LISTA DE TAREFAS.
**A.** Indique todos os países onde, segundo o artigo sobre o voto dos emigrantes portugueses, houve problemas com os envelopes do voto por correspondência na repetição das eleições.
**B.** Prossiga o artigo sobre o voto dos emigrantes portugueses a partir do ponto em que termina.

TEXTO.

=-=-=-=-=

Eleições portuguesas: Votar por correspondência no paraíso do voto eletrónico
Por Pedro Malheiro*
Já muita gente se manifestou a favor do voto eletrónico. As razões vão desde as dificuldades de deslocação aos consulados, aos inúmeros portugueses que não veem chegar os envelopes para voto por correspondência, até à eterna polémica da cópia do cartão de cidadão que levou à invalidação de mais de 157 mil votos.
Felizmente, contrariada com a repetição das eleições, entretanto decidida pelo Tribunal Constitucional.
Ainda agora na repetição voltamos a ter problemas com muitos eleitores a não receberem os envelopes
(Alemanha, Suíça, França). Outros só estão a receber nestes dias (12 de março 2022) quando deveriam
estar a enviá-los para poderem chegar até 23 de março (França). Recentemente, recebemos relatos de
votos que foram colocados no correio no Reino Unido e Alemanha. Voltaram para casa dos eleitores
porque os correios não compreendiam a língua do envelope exterior, entre outras razões.
Esta semana realizámos um debate aberto sobre o “Voto Eletrónico dos Portugueses no Estrangeiro”
(https://www.facebook.com/VoltPortugal/videos/3216761468606377). Convidámos um consultor de sistemas digitais, emigrante português na Estónia, o Miguel Melo. Como todos sabemos, a Estónia implementou o voto eletrónico há muitos anos. Introduziu o voto eletrónico em 2005 (eleições municipais).
Contudo, o voto por correspondência foi muito bem-vindo, porque Tallinn não tem representação diplomática portuguesa. O Miguel teria de ir a Helsínquia e, muito embora fosse agradável o passeio de barco, não deixaria de ser um dia quase inteiro para conseguir votar. Mesmo assim, a prática de voto por correspondência não existe para todas as eleições. “Nas presidenciais e europeias tive de me mover até Helsínquia”, desabafou o jovem consultor de sistemas digitais.
No entanto, o voto por correspondência teve o problema do tamanho do envelope. E o nosso convidado tem a sorte de ter uma máquina fotocopiadora em casa para fotocopiar o cartão de cidadão. Algo que não acontece na grande maioria de eleitores e eleitoras por essa Europa fora. Duarte Costa (cabeça de Lista do Volt Portugal) passou 4 dias na Suíça em campanha. Registrou que, naquela federação que realiza 6 a 8 atos eleitorais por ano, não é necessário juntar cópia de qualquer documento de identificação. Ninguém se queixou até hoje sobre eventuais fraudes ou violações do princípio de uma pessoa, um voto”.
Como é a experiência do voto eletrónico na Estónia?
Mas, para além de votar em Portugal nas eleições nacionais, o Miguel vota localmente para as eleições
municipais em Tallinn, e, portanto, pode fazê-lo eletronicamente.

=-=-=-=-=

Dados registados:
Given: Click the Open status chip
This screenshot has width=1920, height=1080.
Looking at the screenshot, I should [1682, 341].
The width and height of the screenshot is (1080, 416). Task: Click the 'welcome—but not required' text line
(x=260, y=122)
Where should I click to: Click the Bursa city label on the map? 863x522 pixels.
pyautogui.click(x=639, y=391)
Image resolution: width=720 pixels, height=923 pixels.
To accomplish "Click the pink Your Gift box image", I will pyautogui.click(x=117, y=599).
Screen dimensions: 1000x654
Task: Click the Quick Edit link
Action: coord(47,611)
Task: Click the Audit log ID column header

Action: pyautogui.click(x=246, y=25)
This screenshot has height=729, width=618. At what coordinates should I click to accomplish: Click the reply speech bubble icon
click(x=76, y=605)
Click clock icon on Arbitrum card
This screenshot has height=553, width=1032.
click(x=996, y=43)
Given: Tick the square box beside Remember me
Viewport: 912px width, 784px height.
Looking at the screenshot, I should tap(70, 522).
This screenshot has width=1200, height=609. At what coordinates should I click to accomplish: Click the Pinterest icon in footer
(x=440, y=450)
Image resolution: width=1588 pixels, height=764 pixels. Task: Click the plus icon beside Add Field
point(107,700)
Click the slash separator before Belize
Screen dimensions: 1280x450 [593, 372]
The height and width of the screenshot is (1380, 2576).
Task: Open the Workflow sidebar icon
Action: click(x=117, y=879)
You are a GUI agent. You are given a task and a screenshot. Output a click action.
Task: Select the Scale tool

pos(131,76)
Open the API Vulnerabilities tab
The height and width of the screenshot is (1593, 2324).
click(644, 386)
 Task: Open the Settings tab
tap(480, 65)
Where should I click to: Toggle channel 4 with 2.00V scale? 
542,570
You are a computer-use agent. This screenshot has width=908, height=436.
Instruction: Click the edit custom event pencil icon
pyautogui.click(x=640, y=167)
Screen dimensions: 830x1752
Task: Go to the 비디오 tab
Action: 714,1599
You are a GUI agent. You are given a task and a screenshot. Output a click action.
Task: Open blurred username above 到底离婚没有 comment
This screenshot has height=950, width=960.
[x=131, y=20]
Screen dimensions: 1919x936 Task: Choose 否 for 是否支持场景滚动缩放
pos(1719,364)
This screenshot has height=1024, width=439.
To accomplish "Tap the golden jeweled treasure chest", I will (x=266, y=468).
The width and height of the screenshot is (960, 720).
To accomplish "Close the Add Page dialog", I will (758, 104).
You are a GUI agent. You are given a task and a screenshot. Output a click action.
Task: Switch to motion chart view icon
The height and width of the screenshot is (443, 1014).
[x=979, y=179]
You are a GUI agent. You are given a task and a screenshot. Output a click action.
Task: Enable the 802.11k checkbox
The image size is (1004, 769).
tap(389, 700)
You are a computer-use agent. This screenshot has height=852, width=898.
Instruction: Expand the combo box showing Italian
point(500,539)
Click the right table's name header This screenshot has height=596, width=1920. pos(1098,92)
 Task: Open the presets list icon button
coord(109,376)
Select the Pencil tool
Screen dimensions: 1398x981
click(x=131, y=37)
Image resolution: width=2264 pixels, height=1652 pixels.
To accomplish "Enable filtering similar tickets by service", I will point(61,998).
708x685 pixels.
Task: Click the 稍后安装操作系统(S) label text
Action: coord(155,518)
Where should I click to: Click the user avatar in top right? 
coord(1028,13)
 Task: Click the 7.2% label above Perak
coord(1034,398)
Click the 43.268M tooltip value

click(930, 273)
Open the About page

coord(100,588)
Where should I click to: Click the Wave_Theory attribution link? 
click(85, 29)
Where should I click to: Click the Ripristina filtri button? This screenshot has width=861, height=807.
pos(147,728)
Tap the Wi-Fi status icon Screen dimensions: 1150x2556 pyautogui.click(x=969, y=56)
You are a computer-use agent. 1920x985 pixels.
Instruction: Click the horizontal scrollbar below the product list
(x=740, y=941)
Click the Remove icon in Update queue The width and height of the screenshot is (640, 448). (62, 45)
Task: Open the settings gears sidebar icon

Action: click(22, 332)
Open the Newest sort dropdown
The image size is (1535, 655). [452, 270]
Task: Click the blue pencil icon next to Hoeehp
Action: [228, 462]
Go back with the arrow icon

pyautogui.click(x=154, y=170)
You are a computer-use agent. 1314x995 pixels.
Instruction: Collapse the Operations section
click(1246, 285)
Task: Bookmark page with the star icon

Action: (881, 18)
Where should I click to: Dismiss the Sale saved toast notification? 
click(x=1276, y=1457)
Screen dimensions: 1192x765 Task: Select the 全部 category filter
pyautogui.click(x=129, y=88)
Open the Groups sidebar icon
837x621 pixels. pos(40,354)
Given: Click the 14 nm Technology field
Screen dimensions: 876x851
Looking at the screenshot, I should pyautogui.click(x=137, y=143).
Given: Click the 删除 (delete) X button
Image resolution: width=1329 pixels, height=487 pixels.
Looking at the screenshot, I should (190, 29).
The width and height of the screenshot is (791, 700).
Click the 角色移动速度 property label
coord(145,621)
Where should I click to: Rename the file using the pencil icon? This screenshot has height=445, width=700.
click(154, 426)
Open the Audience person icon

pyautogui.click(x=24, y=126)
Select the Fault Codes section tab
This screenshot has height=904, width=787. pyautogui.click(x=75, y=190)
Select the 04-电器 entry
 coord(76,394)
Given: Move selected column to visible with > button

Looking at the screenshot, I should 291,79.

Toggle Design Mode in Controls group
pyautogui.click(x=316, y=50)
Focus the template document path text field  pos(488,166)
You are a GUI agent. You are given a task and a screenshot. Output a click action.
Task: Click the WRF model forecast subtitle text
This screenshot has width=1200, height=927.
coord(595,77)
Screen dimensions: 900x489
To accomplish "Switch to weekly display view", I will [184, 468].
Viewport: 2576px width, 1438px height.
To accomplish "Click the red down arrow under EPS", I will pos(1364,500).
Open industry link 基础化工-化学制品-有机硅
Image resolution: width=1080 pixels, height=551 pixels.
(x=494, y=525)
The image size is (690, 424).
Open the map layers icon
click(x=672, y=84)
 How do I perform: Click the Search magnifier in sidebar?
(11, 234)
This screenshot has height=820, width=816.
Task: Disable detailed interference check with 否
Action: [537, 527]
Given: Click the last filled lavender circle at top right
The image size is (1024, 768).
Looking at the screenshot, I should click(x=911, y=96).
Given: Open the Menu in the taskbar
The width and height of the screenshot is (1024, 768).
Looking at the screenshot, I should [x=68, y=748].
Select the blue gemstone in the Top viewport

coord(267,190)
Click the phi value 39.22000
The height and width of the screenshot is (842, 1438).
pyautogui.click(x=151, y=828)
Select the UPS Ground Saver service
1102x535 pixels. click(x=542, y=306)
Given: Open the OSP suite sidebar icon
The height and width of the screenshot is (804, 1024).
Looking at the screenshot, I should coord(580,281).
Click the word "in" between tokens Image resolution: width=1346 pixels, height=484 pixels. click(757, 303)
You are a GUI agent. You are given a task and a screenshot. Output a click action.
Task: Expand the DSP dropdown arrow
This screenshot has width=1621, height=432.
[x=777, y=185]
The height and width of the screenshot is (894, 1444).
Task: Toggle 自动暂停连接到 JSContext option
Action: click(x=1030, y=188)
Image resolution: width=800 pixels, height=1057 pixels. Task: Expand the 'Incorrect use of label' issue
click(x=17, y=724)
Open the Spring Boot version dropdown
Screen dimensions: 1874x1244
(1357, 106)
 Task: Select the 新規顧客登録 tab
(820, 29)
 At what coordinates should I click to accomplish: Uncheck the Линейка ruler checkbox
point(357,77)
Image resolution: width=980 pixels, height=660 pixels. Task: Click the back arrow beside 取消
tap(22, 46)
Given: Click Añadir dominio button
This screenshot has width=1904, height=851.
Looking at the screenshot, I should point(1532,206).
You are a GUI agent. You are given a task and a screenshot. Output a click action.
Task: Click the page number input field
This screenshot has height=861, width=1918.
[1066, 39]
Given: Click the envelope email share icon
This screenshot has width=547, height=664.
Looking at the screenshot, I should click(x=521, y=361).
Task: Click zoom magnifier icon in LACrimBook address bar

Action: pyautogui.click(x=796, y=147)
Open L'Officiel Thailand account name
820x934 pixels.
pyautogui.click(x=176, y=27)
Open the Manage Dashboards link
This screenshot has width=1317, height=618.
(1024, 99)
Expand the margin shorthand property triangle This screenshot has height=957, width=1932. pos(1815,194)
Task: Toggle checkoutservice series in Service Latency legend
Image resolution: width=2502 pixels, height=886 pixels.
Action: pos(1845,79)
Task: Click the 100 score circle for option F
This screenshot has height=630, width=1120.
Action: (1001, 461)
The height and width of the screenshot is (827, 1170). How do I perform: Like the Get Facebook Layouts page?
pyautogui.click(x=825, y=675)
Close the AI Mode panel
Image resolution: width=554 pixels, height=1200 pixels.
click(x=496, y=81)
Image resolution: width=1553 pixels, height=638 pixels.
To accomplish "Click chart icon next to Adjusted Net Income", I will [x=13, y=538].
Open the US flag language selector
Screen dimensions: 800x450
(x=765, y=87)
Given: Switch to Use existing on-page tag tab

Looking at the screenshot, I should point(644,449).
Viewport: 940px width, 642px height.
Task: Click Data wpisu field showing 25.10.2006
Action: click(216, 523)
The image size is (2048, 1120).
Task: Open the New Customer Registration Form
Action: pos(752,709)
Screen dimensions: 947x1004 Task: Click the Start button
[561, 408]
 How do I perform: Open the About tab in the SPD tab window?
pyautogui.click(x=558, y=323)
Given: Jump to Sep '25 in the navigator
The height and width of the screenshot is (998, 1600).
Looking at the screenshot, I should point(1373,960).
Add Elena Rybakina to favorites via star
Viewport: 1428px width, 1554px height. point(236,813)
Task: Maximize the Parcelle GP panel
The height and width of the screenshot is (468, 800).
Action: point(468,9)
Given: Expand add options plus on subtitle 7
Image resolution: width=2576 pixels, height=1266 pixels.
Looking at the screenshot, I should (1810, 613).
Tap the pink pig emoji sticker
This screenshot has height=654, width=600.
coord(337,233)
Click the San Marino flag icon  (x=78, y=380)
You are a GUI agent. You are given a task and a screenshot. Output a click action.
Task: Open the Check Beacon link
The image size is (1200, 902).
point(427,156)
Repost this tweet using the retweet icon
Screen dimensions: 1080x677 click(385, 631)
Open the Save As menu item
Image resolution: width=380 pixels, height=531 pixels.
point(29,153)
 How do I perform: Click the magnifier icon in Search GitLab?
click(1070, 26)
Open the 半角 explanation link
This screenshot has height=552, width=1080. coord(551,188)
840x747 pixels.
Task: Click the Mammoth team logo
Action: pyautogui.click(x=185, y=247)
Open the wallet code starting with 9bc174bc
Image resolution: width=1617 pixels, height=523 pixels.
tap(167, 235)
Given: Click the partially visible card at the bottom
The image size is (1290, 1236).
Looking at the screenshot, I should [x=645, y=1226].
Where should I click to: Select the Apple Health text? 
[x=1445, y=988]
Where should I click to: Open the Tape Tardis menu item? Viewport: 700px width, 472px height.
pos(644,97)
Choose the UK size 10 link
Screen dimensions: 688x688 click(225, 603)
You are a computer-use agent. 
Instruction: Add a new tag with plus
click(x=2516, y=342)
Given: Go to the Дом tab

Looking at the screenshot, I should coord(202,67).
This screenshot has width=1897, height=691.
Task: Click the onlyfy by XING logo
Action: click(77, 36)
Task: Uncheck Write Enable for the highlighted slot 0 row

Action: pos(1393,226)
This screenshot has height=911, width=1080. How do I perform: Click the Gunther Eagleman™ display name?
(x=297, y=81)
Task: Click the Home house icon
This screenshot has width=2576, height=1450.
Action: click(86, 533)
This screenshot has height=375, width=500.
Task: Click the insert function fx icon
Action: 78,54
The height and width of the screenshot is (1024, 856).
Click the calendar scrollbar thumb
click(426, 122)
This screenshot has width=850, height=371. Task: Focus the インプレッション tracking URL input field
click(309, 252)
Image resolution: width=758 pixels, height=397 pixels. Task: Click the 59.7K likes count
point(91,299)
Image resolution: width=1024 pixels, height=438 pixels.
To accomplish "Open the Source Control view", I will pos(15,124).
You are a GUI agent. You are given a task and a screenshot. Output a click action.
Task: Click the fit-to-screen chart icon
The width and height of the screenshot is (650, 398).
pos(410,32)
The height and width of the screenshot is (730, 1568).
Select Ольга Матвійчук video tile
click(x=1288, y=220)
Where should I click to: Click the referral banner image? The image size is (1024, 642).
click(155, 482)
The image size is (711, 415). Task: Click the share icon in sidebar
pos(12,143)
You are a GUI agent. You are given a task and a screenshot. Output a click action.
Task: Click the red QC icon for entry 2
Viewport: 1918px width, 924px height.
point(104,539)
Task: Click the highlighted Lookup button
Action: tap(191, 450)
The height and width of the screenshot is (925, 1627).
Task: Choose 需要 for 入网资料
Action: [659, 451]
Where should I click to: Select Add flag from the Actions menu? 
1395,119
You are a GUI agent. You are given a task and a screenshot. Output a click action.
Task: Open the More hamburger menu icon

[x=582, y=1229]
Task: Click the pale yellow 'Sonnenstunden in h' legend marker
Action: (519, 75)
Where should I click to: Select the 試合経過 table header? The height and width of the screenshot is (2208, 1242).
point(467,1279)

=-=-=-=-=

RESPOSTAS POR TAREFA.
**A.** Alemanha, Suíça, França e Reino Unido.

**B.**
Sabemos que a Estónia já tem implementado o voto eletrónico há mais de 15 anos. Sabemos que já foi
inclusivamente “hackeada” pelos russos e que conseguiu proteger-se. Mas vamos ver alguns dados concretos recolhidos na Wikipédia:
● Introduziu o voto eletrónico em 2005 (eleições municipais);
● Em 2007, as eleições parlamentares foram por voto via Internet (1º caso no mundo);
● O sistema está construído em cima do ID card;
● O ID Card tem possibilidade de autenticação segura, remota, permitindo assinatura digital e suporta a infraestrutura da administração pública (semelhante ao nosso CC);
● O voto é permitido durante um período antes do dia das eleições (4 a 6 dias);
● Os votantes podem mudar os seus votos eletrónicos as vezes que entenderem. O último voto que foi submetido é o que conta no dia de eleições;
● A relação custo-eficiência do voto online é a melhor do sistema de votos da Estónia (comparado com o voto presencial e por correio);
● O princípio “um voto, uma pessoa” neste sistema foi contestado em tribunal em 2005, mas perdeu em tribunal supremo;
● Nas últimas eleições em 2021 (eleições locais), cerca de 50% dos eleitores votaram eletronicamente.
Miguel Melo relata: “É mais simples do que parece. O ID card já está ultrapassado. Ainda dá para usar, mas existe uma forma de votar com o telefone móvel, até por um telemóvel de velha geração, chamada Mobile-ID. Também existe uma smart-ID que é uma app de smartphone, mas não é um documento oficial do estado como as outras duas. A minha empresa fornece esses métodos ao estado.”
O que falta para Portugal lançar o voto eletrónico nos círculos da Emigração?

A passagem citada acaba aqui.